• _文書の抜粋_:
********

ただし、塗膜の剥がれや汚れがたまると、イオンが十分に放出されにくくなるため効果が落ちる可能性があります。
また、極端に使いすぎることで耐性を持つ菌が出現するリスクも指摘されているので、定期的なメンテナンスや使用上の注意が必要です。
光でウイルスや菌を分解するという仕組み

銀や銅に加えて、近年は光触媒を利用した抗菌技術も注目されています。
代表的な例は酸化チタンです。
酸化チタンなどに光が当たると強力な活性酸素種(酸化力が強く、細胞構造を破壊しやすい酸素分子)を生成し、銅イオンと同様に菌やウイルスの外膜・タンパク質を壊します。
一般的には紫外光が必要と言われてきましたが、最近は銅や銀をドーピングした素材が登場し、室内のわずかな可視光でも十分効果を発揮するコーティング剤が開発されています。

********

• _提供データ_:
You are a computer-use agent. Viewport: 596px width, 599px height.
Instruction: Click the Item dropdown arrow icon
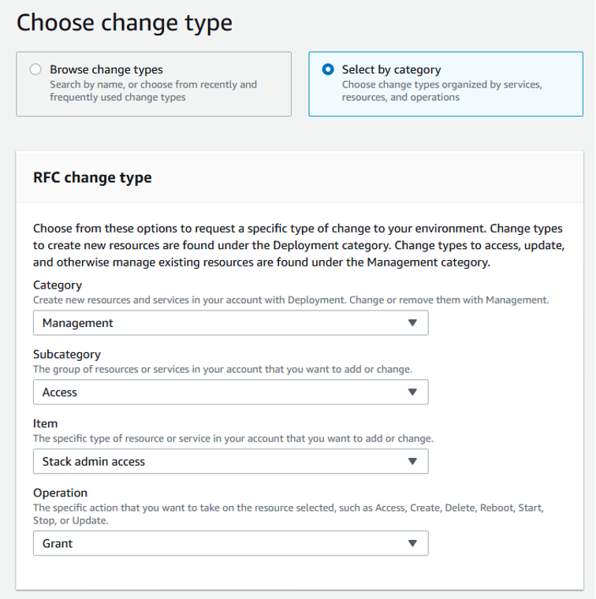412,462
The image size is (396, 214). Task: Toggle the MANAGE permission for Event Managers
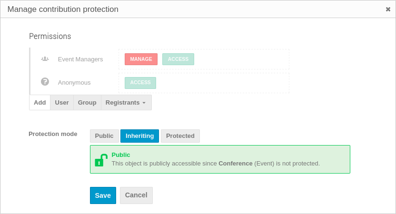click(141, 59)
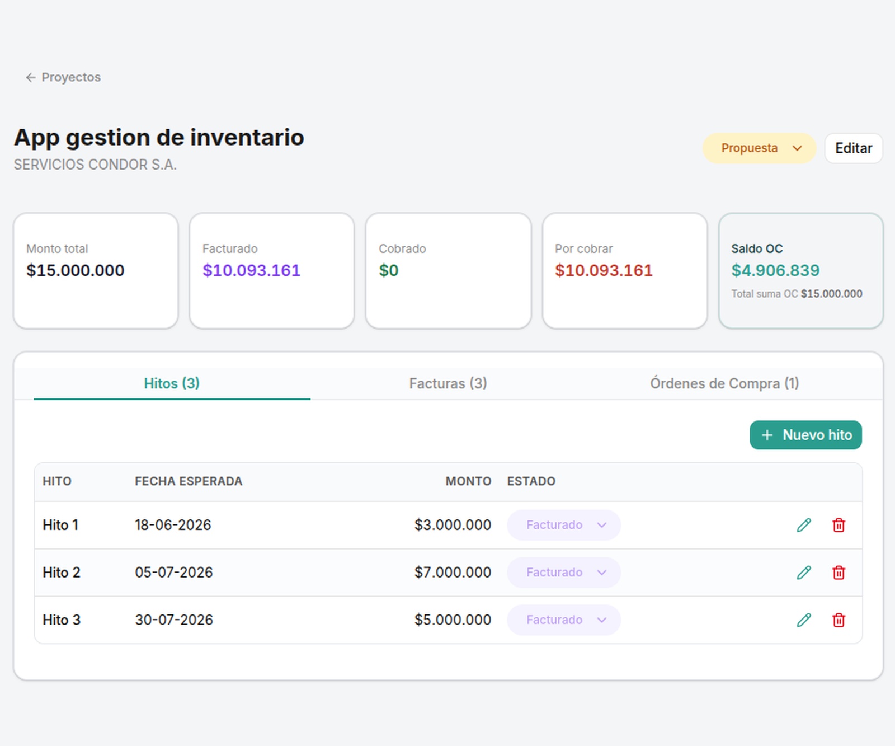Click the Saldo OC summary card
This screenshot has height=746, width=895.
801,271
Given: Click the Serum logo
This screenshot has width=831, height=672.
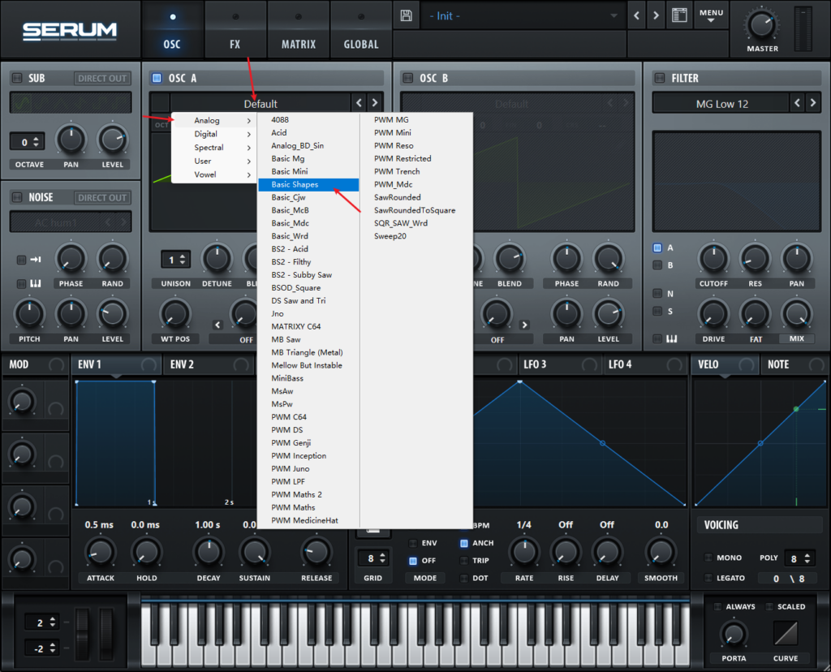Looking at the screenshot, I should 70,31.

********

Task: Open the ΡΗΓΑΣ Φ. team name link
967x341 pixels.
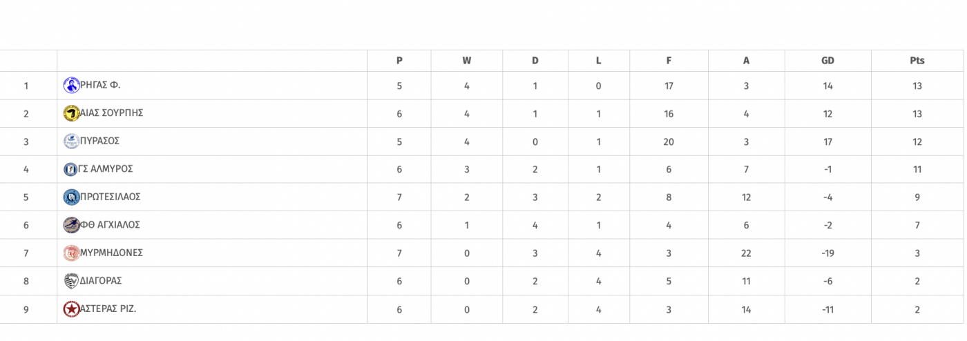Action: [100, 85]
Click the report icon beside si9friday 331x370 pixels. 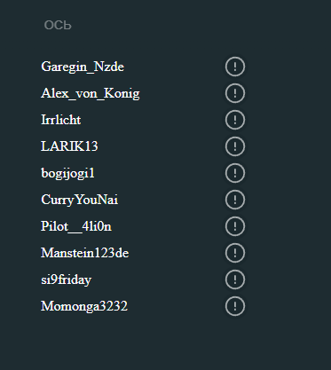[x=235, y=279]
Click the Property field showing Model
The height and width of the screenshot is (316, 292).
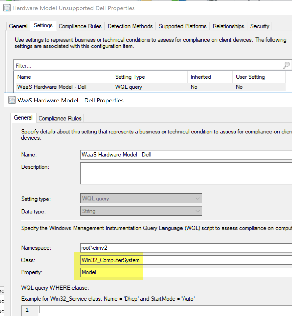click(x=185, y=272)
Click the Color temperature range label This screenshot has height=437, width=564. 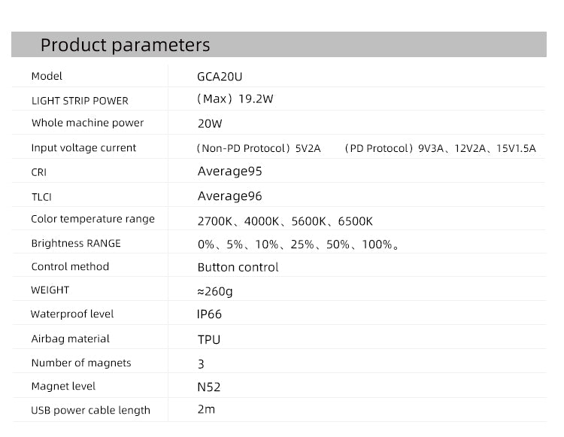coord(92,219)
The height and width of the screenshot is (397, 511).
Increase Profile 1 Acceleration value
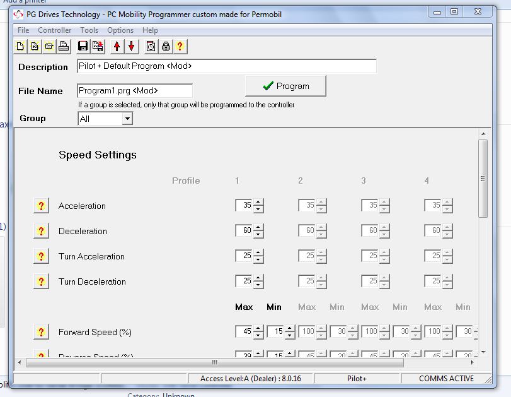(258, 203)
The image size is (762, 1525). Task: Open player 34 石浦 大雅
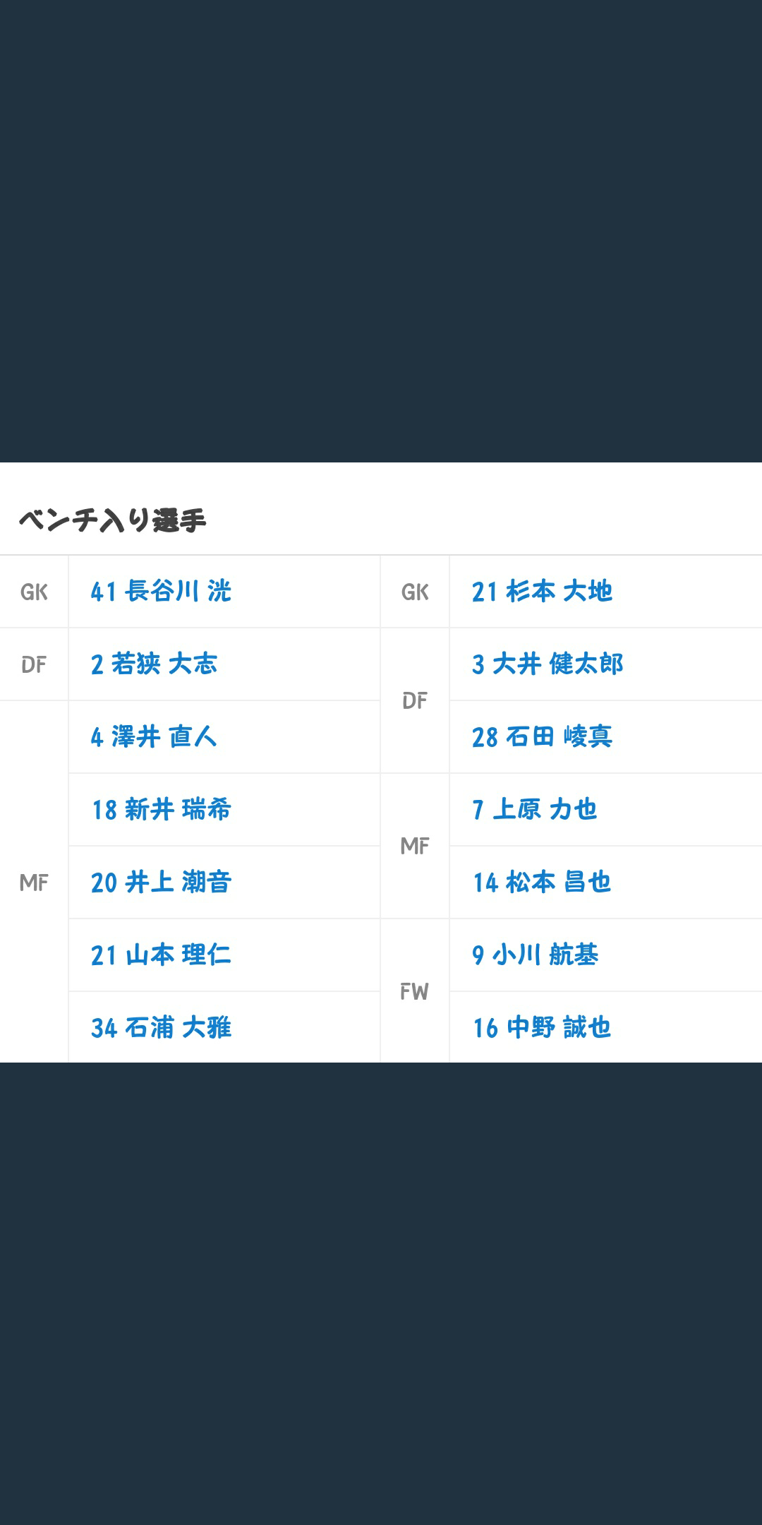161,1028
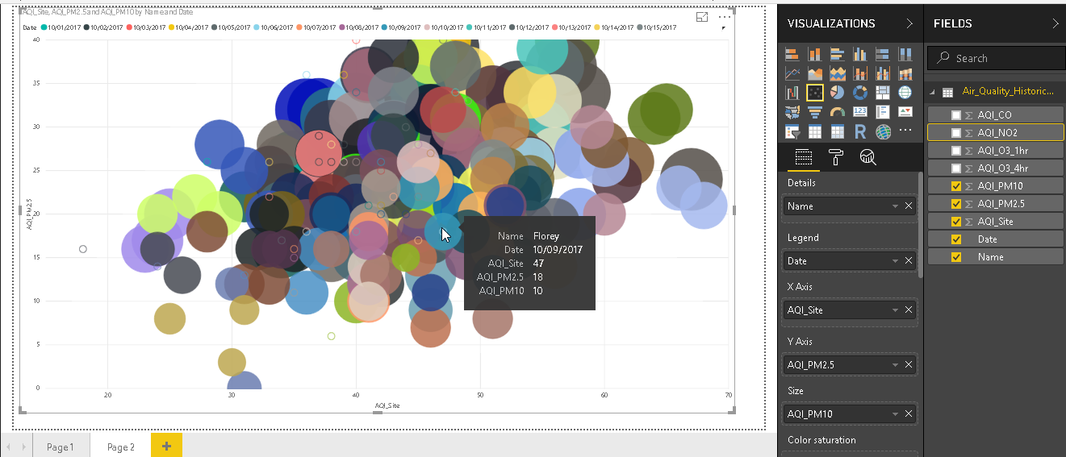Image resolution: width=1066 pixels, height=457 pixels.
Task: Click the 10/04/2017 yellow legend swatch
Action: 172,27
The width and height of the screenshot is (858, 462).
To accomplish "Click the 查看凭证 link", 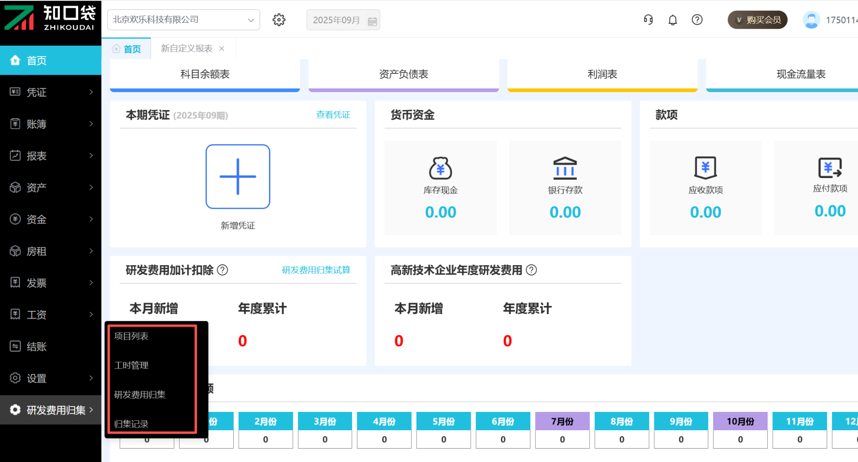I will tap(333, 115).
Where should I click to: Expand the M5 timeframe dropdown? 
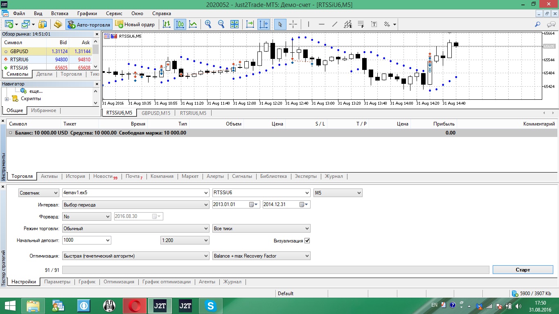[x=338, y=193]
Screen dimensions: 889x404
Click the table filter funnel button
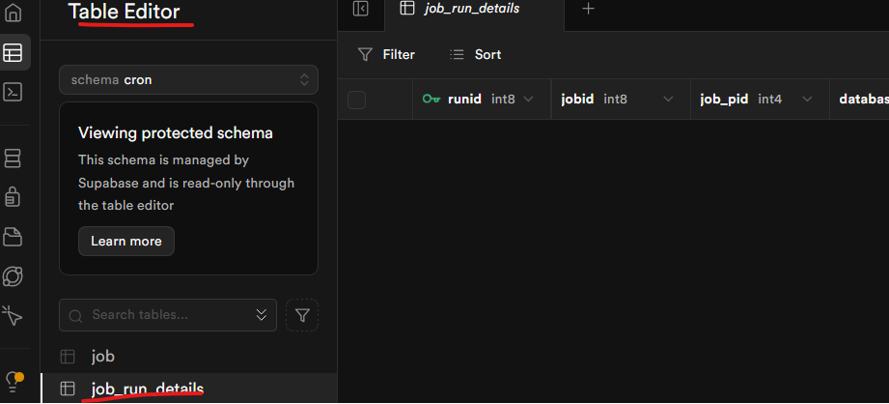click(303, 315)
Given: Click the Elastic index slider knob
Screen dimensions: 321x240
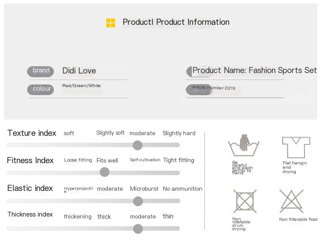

********

• _作業内容_:
1: 抗菌技術の抜粋のうち、「ただし、塗膜の剥がれや汚れが」から「外膜・タンパク質を壊します。」までの部分を一字一句そのまま書き写してください。
2: 抗菌技術の抜粋をもとに、次の問いに答えること。
(a) 光触媒の代表的な例として挙げられている物質は何か。
(b) 極端に使いすぎた場合に指摘されているリスクは何か。
(c) 最近開発されたコーティング剤は、室内のどのような光でも十分効果を発揮するとされているか。

• _解答一覧_:
1:
ただし、塗膜の剥がれや汚れがたまると、イオンが十分に放出されにくくなるため効果が落ちる可能性があります。
また、極端に使いすぎることで耐性を持つ菌が出現するリスクも指摘されているので、定期的なメンテナンスや使用上の注意が必要です。
光でウイルスや菌を分解するという仕組み

銀や銅に加えて、近年は光触媒を利用した抗菌技術も注目されています。
代表的な例は酸化チタンです。
酸化チタンなどに光が当たると強力な活性酸素種(酸化力が強く、細胞構造を破壊しやすい酸素分子)を生成し、銅イオンと同様に菌やウイルスの外膜・タンパク質を壊します。

2:
(a) 酸化チタン
(b) 耐性を持つ菌が出現するリスク
(c) 室内のわずかな可視光